The U.S. Preventive Services Task Force advises BRCA genetic testing only for women with a known family history of breast, ovarian, tubal or peritoneal cancer.
Long said that although the Myriad test remains the most commonly used test for BRCA mutations, a new $249 test recently announced by Color Genomics could encourage other companies to introduce lower-cost genetic tests — which could make universal screening more practical and more affordable. She noted, however, that questions would remain about the feasibility of providing personalized genetic counseling services on such a large scale.
“It’s like looking for a needle in a haystack,” Long said. “If only 1 in 400 women across the country have one or both of the BRCA-1 or BRCA-2 mutations, universal screening would cost $1 million to $2 million to detect a single BRCA mutation, or nearly $400 billion to screen all women in the U.S. Perhaps this money could be better spent on other diagnostic tools for young women, such as MRIs, to have the greatest impact.”
Long has a personal connection to the BRCA-1 mutation. She herself is a carrier, and last year, at just 33 years of age, she was diagnosed with triple-negative breast cancer, the most aggressive form of the disease. She had no family history of breast cancer.

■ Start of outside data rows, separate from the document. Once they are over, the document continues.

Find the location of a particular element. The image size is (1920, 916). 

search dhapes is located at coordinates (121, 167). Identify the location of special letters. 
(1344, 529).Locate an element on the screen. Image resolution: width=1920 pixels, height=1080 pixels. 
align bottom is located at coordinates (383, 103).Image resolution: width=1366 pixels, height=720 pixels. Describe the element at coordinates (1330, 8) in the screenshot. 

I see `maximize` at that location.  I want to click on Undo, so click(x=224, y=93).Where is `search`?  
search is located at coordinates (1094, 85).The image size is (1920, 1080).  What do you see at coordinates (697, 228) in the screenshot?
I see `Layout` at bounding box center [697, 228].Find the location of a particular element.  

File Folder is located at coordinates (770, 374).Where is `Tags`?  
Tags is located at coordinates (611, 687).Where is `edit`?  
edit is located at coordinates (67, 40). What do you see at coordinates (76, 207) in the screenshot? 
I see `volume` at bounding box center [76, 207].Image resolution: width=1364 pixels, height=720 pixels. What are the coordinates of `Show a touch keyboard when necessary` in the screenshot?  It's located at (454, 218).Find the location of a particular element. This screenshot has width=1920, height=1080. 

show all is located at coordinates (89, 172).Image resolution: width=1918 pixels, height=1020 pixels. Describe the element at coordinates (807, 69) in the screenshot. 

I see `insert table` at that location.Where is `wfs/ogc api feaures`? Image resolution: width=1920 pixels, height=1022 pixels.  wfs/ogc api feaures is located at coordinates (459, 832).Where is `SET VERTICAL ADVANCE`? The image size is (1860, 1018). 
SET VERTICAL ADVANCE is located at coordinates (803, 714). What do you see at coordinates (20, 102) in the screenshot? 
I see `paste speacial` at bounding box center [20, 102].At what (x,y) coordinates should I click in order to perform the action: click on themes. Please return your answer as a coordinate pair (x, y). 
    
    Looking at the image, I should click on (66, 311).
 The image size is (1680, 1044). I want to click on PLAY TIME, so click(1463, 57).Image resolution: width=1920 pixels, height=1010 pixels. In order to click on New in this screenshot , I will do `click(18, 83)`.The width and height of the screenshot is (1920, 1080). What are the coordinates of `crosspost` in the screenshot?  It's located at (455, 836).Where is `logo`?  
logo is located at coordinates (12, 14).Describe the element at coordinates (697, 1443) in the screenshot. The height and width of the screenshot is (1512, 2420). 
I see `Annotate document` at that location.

Her treatment consisted of six rounds of chemotherapy, a bilateral mastectomy and reconstructive breast surgery. Fortunately, the chemotherapy killed the cancer before her first surgery, increasing her five-year survival probability from 60 to 95 percent. In July, Long also had her ovaries and fallopian tubes removed, which reduced her risk of ovarian cancer to less than 5 percent.
“On a personal level, I would have benefitted tremendously from universal BRCA testing, because I had no family history of breast cancer,” Long said. “But as a health services researcher I must also consider the relative value of different medical interventions. Many patients wish to know more about their genetic risk factors, and as more firms begin to offer genetic testing, we should expect the price to decrease, eventually making this an affordable policy.”